--- BEGIN SUPPLIED MATERIAL ---
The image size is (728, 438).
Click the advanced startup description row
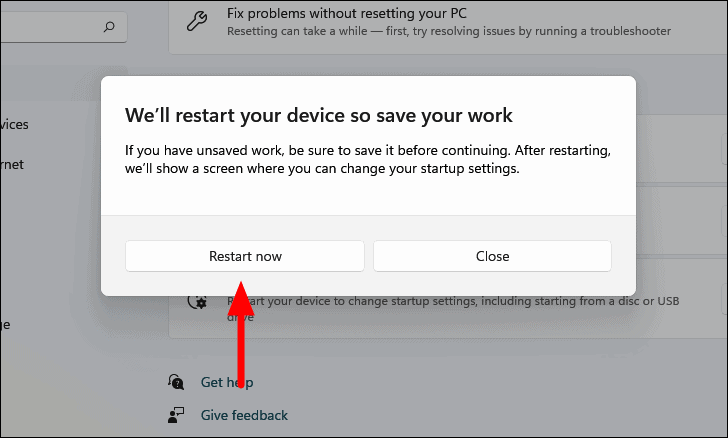(x=446, y=309)
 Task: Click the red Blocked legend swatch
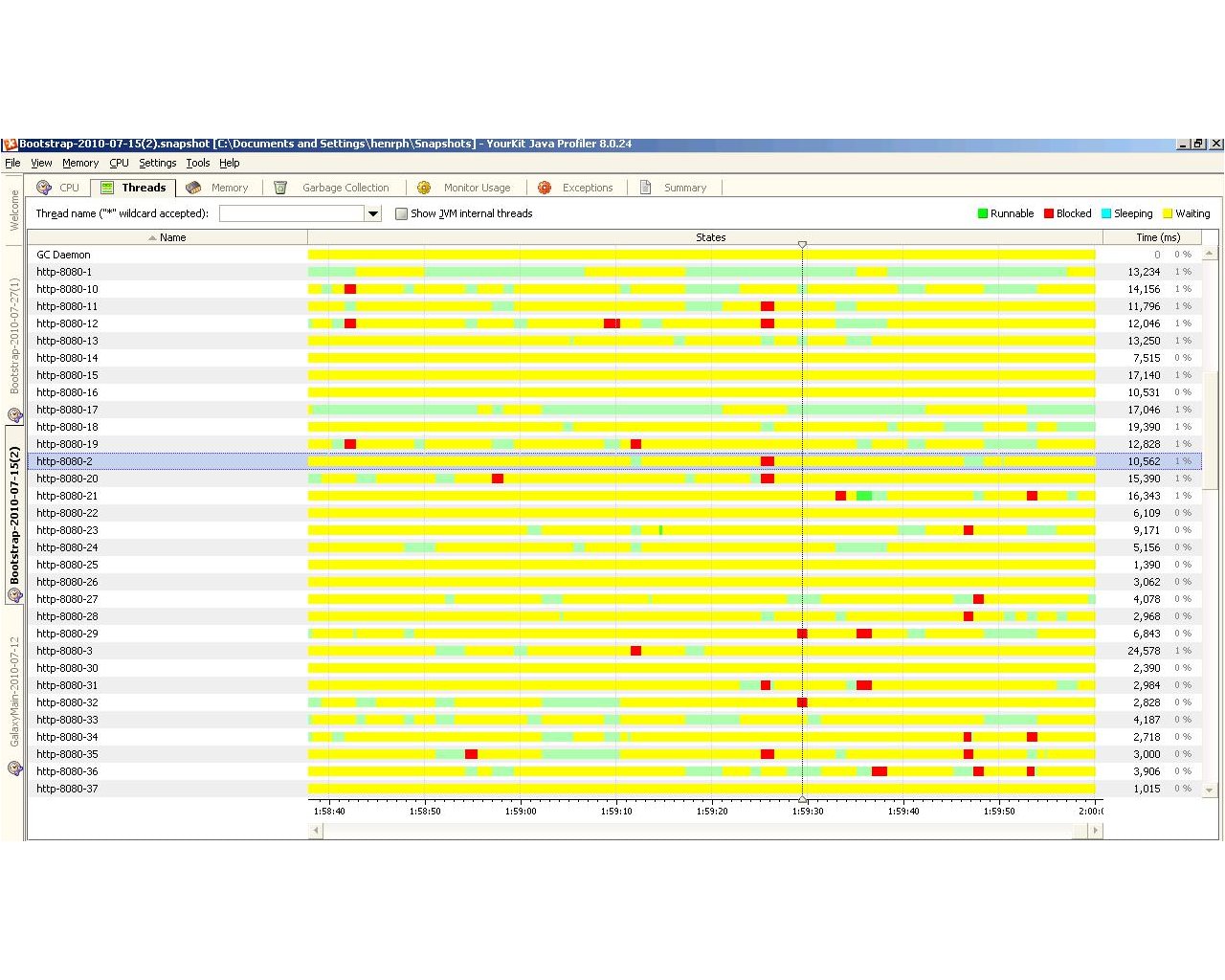(x=1049, y=213)
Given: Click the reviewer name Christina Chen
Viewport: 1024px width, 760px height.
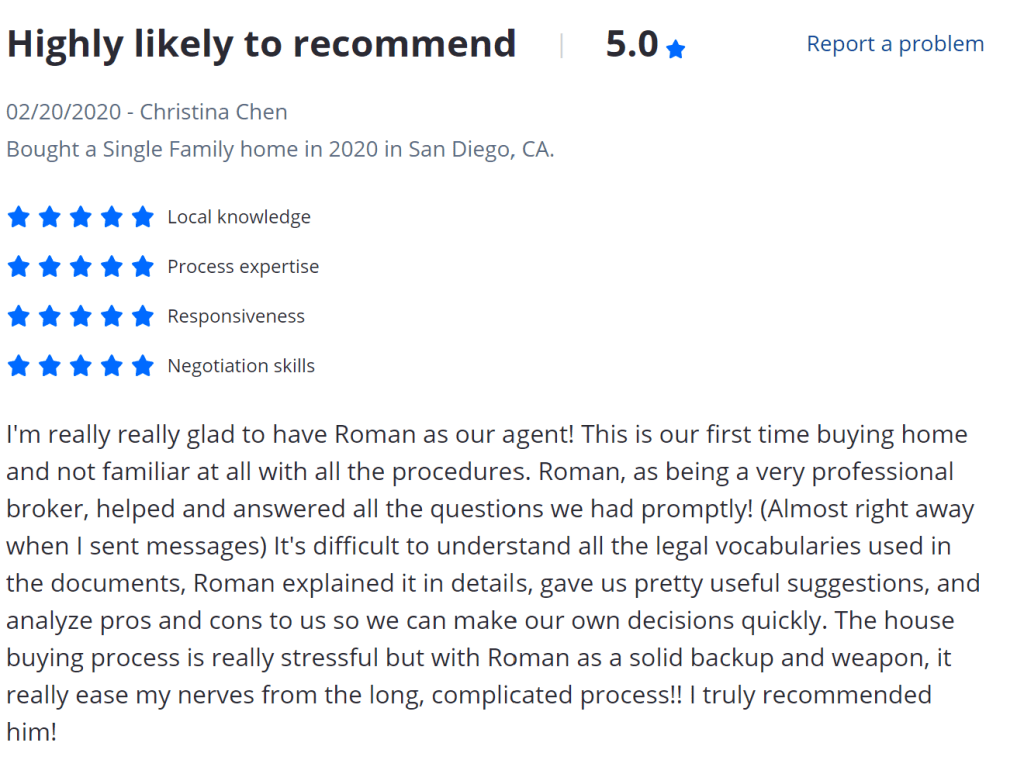Looking at the screenshot, I should [213, 111].
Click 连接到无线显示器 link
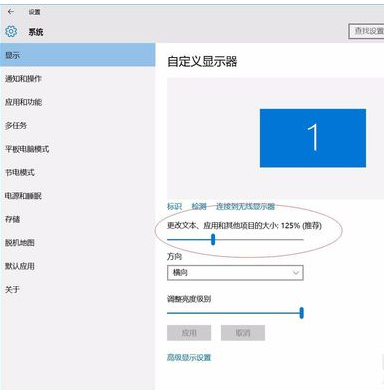The width and height of the screenshot is (384, 390). [245, 206]
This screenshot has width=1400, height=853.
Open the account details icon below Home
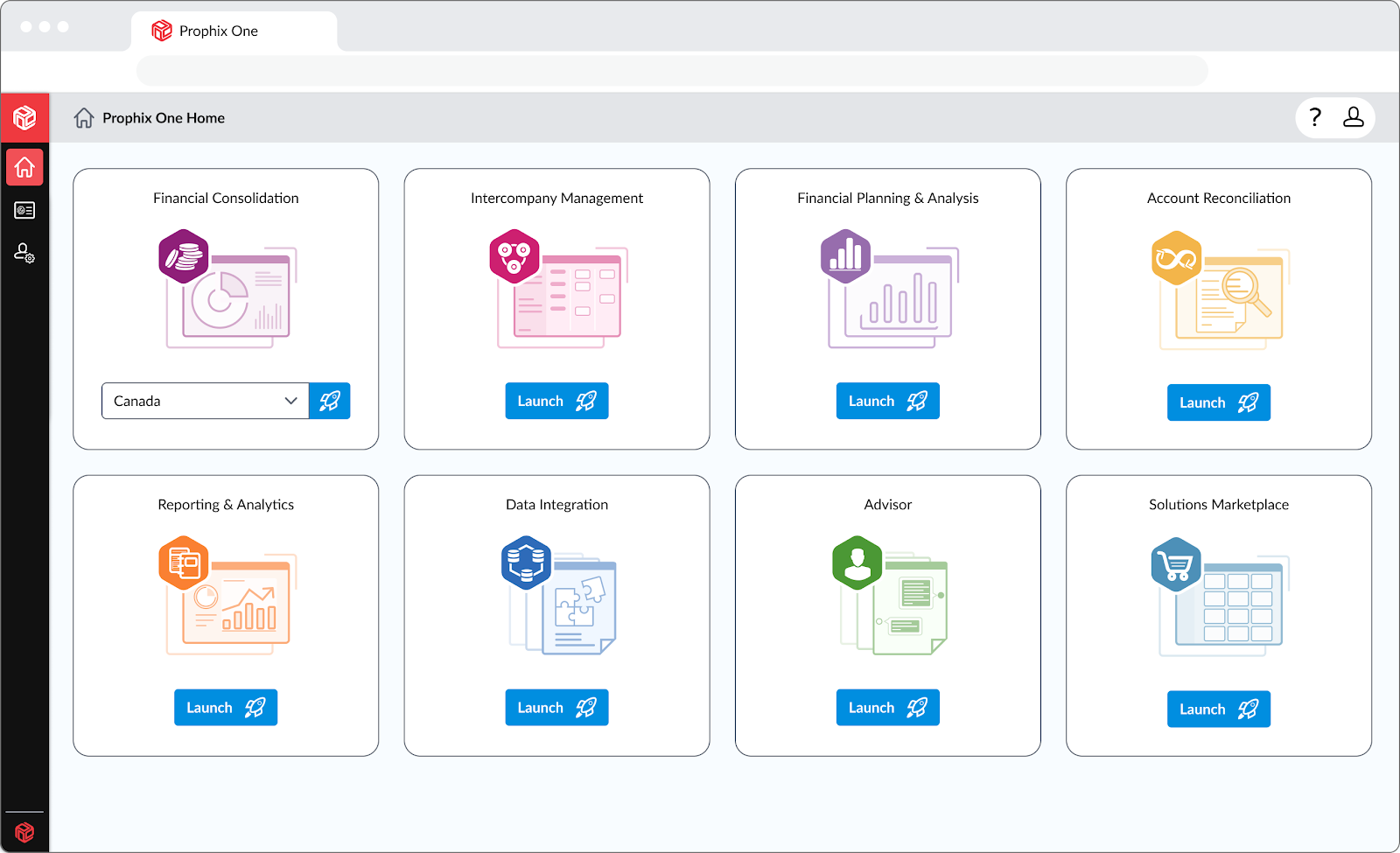24,210
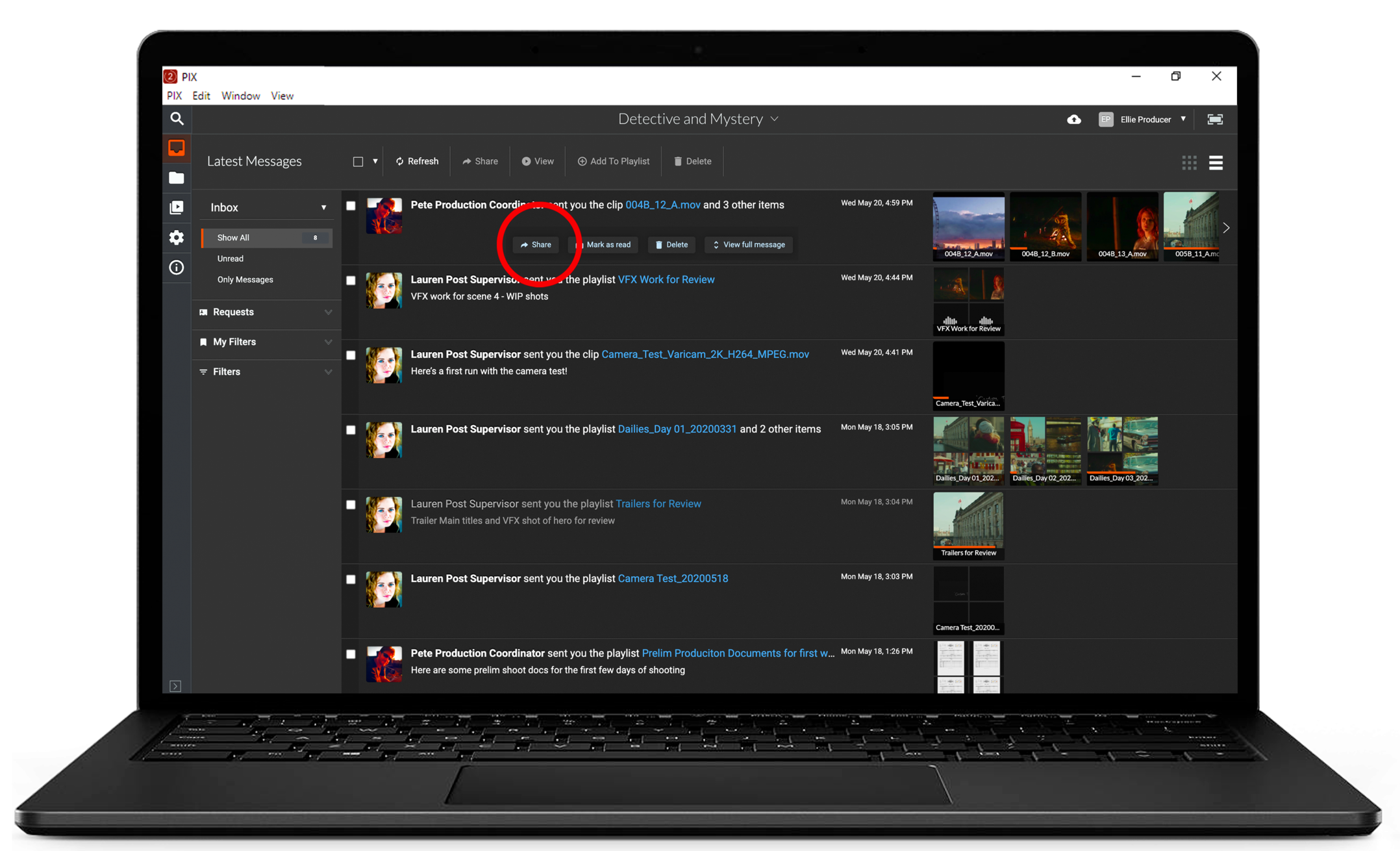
--- END SUPPLIED MATERIAL ---
▶ [EXERCISE DETAILS]:
Copy out the records from the line containing "Task: Click the red Blocked legend swatch" through the end of the records, both included, exactly as they appear. Leave out the pictures.

▶ [WRITTEN SOLUTION]:
 Task: Click the red Blocked legend swatch
(x=1049, y=213)
Given: Click the reviewer name Christina Chen
Viewport: 1024px width, 760px height.
Looking at the screenshot, I should [213, 111].
Click 连接到无线显示器 link
The width and height of the screenshot is (384, 390). [245, 206]
This screenshot has width=1400, height=853.
Open the account details icon below Home
24,210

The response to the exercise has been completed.